Be the first to like this
PyData Berlin 2014
Computers have traditionally been thought as tools for performing computations with numbers. Of course, its name in English has a lot to do with this conception, but in other languages, like the french 'ordinateur' (which express concepts more like sorting or classifying), one can clearly see the other side of the coin: computers can also be used to extract (usually new) information from data. Storage, reduction, classification, selection, sorting, grouping, among others, are typical operations in this 'alternate' goal of computers, and although carrying out all these tasks does imply doing a lot of computations, it also requires thinking about the computer as a different entity than the view offered by the traditional von Neumann architecture (basically a CPU with memory).
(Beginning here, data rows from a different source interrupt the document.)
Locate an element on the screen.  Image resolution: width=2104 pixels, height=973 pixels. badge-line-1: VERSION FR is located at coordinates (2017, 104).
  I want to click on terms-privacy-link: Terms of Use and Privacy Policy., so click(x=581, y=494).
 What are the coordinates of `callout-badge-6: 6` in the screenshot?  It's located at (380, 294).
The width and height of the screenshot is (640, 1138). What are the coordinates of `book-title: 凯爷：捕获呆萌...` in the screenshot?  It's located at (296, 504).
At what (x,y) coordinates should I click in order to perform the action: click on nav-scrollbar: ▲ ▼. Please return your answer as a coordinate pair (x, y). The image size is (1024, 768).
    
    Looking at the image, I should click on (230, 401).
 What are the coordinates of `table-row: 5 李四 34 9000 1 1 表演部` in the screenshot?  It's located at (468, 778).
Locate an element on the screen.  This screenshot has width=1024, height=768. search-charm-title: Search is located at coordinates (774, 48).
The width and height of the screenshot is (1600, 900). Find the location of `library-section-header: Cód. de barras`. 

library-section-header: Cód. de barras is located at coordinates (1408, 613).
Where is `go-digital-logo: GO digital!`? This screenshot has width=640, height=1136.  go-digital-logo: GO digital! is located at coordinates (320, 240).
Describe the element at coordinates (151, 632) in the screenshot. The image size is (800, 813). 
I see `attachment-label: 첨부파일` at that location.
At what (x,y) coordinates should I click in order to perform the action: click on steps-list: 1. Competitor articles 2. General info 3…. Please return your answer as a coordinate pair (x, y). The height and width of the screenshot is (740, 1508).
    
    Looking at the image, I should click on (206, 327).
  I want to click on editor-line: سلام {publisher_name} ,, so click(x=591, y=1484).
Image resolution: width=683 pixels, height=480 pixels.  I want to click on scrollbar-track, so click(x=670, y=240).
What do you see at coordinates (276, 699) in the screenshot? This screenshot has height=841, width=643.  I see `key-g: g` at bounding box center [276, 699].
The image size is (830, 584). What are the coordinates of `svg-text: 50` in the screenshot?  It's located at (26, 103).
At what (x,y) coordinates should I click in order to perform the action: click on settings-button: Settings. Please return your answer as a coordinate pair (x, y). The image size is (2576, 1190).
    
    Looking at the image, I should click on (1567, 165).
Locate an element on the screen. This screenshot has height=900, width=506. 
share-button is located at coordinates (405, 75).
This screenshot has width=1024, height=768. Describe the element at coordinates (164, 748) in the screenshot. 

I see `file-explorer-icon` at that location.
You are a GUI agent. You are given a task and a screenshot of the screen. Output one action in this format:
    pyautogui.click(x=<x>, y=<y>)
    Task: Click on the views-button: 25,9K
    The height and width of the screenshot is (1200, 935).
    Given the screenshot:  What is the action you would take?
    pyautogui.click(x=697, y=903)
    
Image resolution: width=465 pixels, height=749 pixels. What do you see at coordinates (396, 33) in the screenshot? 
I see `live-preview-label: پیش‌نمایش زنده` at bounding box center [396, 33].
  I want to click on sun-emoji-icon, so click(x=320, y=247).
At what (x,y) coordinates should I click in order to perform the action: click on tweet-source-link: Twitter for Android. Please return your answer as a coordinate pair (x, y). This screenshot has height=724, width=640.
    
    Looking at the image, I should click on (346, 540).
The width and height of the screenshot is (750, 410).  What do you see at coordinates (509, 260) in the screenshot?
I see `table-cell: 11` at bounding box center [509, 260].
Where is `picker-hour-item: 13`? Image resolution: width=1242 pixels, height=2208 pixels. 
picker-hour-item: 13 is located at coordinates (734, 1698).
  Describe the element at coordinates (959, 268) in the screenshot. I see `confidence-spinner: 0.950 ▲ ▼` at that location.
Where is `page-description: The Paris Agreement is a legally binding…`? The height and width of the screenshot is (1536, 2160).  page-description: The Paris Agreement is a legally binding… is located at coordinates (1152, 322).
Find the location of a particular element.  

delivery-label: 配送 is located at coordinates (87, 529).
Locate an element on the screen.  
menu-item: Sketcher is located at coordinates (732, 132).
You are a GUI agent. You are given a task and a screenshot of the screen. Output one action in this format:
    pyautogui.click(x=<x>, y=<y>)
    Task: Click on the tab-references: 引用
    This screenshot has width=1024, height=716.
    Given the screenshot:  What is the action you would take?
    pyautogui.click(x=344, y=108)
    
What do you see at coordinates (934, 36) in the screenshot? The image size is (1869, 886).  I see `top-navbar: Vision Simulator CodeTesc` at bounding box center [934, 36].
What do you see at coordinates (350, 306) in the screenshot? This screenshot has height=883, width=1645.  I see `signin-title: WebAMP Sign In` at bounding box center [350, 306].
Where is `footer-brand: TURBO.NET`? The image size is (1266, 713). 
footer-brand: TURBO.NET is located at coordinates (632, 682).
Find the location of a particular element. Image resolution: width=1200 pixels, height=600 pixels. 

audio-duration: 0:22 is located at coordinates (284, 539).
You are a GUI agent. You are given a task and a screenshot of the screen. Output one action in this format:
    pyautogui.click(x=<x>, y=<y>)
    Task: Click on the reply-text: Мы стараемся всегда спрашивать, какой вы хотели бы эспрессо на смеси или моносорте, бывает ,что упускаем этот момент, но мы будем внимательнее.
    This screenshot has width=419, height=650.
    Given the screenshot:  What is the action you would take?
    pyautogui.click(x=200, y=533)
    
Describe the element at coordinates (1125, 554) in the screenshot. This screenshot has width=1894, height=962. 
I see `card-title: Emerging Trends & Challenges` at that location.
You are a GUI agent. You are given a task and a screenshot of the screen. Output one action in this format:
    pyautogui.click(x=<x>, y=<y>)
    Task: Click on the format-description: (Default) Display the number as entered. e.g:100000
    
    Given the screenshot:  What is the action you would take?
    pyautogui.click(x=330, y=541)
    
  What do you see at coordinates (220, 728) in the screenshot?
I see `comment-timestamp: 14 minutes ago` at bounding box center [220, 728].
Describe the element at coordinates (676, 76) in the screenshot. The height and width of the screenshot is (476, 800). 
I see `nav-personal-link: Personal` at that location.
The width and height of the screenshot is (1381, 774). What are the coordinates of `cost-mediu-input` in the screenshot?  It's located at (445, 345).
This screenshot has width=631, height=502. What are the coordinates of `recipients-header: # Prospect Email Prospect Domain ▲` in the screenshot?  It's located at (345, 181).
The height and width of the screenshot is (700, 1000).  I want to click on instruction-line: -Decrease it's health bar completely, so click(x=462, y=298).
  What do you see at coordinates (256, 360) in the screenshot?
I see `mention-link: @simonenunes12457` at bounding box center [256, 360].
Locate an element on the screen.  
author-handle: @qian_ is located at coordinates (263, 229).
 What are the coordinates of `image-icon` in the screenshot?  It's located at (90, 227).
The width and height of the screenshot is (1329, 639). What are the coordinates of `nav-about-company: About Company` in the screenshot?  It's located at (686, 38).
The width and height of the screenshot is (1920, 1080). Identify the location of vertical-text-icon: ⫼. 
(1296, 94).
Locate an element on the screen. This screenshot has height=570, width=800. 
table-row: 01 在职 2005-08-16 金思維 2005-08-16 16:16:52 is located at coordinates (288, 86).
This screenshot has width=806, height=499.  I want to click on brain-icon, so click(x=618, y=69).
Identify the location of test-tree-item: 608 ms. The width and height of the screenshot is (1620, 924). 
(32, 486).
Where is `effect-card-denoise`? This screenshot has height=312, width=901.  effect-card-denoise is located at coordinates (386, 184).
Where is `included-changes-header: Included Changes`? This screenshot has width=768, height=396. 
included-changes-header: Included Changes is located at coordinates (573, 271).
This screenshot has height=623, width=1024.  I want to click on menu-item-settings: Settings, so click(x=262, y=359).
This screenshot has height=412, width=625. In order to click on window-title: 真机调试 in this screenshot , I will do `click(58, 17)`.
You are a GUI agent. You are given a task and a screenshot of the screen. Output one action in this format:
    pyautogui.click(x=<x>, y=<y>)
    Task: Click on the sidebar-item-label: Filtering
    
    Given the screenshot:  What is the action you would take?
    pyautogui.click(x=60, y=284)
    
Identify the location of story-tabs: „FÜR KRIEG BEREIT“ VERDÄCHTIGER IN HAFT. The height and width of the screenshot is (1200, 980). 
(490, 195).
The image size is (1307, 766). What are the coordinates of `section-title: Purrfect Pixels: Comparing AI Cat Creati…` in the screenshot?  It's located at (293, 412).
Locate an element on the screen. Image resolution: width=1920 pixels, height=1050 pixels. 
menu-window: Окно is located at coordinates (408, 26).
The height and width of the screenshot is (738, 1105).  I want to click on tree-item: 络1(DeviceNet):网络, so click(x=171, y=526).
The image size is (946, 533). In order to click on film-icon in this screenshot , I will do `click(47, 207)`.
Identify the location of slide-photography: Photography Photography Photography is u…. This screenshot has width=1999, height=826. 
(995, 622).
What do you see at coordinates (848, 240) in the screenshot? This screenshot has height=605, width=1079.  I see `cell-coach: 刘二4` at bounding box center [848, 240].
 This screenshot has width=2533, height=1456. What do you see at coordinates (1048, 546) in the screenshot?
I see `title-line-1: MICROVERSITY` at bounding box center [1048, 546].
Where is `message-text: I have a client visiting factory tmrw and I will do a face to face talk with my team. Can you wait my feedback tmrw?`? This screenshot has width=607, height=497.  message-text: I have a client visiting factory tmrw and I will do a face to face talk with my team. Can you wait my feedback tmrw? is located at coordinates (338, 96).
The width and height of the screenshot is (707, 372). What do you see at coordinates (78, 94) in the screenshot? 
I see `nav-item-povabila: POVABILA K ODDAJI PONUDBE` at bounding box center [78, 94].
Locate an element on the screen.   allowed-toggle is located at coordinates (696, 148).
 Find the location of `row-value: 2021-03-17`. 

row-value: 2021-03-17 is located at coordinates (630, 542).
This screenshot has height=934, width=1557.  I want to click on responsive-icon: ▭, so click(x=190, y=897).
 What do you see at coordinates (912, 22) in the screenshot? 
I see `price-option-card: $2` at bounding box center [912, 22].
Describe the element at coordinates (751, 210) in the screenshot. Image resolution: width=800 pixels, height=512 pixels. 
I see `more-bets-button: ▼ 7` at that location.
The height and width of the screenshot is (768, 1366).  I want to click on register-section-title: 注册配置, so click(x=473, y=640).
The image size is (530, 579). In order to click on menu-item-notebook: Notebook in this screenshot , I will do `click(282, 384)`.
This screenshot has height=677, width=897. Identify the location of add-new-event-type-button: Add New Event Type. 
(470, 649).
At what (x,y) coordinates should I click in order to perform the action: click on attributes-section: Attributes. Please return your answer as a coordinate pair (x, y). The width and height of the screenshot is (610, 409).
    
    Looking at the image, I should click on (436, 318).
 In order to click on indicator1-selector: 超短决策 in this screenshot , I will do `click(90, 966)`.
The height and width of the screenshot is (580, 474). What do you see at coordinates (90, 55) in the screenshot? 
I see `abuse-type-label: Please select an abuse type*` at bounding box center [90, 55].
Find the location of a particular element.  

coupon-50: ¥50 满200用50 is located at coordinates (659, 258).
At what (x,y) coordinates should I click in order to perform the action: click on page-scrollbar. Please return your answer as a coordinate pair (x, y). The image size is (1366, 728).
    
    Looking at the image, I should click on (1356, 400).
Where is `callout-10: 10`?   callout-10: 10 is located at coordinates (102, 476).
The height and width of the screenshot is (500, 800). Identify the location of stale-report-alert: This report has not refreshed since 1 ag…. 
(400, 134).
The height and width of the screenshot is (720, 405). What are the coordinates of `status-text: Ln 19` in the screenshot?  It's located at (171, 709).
In fact, when it is about programming the data handling efficiently, the most interesting part of a computer is the so-called hierarchical storage, where the different levels of caches in CPUs, the RAM memory, the SSD layers (there are several in the market already), the mechanical disks and finally, the network, are pretty much more important than the ALUs (arithmetic and logical units) in CPUs. In data handling, techniques like data deduplication and compression become critical when speaking about dealing with extremely large datasets. Moreover, distributed environments are useful mainly because of its increased storage capacities and I/O bandwidth, rather than for their aggregated computing throughput. During my talk I will describe several programming paradigms that should be taken in account when programming data oriented applications and that are usually different than those required for achieving pure computational throughput. But specially, and in a surprising turnaround, how the amazing amount of computational power in modern CPUs can also be useful for data handling as well.